------ DATA ------

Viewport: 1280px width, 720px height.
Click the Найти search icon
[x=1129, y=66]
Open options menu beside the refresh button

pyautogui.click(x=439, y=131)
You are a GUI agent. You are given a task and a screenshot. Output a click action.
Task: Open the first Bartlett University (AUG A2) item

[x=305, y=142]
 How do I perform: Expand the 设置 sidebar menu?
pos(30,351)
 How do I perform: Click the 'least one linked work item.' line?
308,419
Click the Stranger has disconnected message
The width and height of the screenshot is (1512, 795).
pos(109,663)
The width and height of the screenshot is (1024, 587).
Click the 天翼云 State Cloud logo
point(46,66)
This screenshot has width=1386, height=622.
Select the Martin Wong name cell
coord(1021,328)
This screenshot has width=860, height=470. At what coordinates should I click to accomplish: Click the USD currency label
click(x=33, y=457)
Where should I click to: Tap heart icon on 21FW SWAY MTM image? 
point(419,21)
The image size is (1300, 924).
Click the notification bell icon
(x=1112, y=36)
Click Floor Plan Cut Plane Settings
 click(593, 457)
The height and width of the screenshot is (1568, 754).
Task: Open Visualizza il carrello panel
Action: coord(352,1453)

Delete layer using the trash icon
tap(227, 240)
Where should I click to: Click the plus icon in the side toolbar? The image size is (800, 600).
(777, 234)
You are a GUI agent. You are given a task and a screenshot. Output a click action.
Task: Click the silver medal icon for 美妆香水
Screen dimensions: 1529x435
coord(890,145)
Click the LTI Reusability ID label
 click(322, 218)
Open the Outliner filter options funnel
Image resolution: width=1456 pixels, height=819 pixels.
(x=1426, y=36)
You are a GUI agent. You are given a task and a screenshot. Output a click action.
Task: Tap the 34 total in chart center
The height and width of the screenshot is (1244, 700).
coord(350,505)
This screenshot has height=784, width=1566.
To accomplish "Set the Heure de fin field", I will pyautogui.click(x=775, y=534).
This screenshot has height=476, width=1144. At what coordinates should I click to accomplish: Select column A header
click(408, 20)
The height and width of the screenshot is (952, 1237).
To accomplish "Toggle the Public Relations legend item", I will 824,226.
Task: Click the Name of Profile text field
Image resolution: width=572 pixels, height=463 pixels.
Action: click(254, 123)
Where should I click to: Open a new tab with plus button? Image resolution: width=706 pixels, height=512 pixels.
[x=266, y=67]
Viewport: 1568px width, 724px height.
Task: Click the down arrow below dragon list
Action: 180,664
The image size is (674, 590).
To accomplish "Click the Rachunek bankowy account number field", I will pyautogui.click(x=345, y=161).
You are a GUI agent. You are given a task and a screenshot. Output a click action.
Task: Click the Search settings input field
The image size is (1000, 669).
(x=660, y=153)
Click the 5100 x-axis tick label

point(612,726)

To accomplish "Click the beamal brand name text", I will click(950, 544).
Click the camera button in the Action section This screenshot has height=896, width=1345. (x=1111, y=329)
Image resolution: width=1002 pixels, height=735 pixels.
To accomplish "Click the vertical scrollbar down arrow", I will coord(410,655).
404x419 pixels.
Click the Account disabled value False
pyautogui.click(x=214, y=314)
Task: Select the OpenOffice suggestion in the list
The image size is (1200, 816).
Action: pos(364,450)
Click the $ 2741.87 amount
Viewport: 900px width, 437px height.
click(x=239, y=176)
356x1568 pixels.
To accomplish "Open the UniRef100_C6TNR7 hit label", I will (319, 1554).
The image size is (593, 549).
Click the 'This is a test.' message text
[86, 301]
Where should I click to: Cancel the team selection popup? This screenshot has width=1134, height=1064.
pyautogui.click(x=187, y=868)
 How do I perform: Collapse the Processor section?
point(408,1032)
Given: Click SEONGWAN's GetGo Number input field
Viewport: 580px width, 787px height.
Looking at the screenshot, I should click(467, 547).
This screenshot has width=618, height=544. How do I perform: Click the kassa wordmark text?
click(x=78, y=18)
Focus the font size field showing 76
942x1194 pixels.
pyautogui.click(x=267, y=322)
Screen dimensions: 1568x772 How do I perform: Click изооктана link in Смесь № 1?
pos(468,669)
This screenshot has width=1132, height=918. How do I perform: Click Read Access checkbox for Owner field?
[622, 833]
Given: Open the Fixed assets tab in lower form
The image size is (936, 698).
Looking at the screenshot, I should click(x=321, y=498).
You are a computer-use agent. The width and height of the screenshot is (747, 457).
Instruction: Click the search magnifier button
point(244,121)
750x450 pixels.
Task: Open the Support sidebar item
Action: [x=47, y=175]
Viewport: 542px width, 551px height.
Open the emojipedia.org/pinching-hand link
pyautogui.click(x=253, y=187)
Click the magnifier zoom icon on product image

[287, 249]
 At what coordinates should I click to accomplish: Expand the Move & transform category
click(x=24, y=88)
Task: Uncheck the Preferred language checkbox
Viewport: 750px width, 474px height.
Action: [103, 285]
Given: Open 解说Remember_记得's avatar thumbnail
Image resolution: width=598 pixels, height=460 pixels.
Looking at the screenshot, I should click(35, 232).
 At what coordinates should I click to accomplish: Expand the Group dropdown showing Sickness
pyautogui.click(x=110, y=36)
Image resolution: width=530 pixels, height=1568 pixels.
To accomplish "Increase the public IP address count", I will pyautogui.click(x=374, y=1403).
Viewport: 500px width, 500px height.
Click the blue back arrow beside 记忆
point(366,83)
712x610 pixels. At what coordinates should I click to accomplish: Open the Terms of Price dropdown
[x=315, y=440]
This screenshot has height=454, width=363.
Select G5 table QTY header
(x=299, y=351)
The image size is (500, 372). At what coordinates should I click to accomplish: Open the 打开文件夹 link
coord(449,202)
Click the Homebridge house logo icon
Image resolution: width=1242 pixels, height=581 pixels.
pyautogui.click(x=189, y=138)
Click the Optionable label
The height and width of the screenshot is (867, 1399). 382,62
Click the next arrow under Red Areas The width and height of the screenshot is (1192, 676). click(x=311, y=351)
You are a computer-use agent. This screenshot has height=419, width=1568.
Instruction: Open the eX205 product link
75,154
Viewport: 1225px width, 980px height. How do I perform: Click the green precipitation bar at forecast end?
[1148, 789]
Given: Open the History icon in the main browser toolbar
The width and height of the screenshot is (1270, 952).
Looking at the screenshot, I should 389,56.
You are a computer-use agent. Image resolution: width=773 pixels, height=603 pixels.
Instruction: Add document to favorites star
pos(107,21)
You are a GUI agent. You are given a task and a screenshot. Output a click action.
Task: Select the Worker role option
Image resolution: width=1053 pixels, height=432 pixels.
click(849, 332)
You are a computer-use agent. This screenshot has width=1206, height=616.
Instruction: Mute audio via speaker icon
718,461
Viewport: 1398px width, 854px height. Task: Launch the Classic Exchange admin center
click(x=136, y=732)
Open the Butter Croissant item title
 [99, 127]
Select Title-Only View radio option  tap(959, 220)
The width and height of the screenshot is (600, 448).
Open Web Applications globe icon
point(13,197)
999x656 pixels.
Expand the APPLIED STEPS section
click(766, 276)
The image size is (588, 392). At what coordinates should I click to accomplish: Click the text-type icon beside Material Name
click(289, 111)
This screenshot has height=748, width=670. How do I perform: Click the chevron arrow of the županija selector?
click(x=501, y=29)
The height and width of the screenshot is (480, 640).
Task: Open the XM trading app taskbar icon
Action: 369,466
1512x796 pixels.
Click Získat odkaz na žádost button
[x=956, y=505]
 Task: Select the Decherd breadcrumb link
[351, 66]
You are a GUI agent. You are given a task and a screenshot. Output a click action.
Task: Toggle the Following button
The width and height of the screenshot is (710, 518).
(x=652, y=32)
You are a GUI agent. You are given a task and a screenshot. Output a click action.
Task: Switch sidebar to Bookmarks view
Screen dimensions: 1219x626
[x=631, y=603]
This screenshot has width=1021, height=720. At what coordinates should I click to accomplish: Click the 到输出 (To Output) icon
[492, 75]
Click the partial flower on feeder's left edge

------

Pick out every line in the rows above that contains the string "pyautogui".

• [TASK OUTPUT]:
pyautogui.click(x=439, y=131)
To accomplish "Set the Heure de fin field", I will pyautogui.click(x=775, y=534).
To accomplish "Click the Rachunek bankowy account number field", I will pyautogui.click(x=345, y=161).
pyautogui.click(x=214, y=314)
pyautogui.click(x=187, y=868)
pyautogui.click(x=267, y=322)
pyautogui.click(x=253, y=187)
pyautogui.click(x=110, y=36)
To accomplish "Increase the public IP address count", I will pyautogui.click(x=374, y=1403).
pyautogui.click(x=189, y=138)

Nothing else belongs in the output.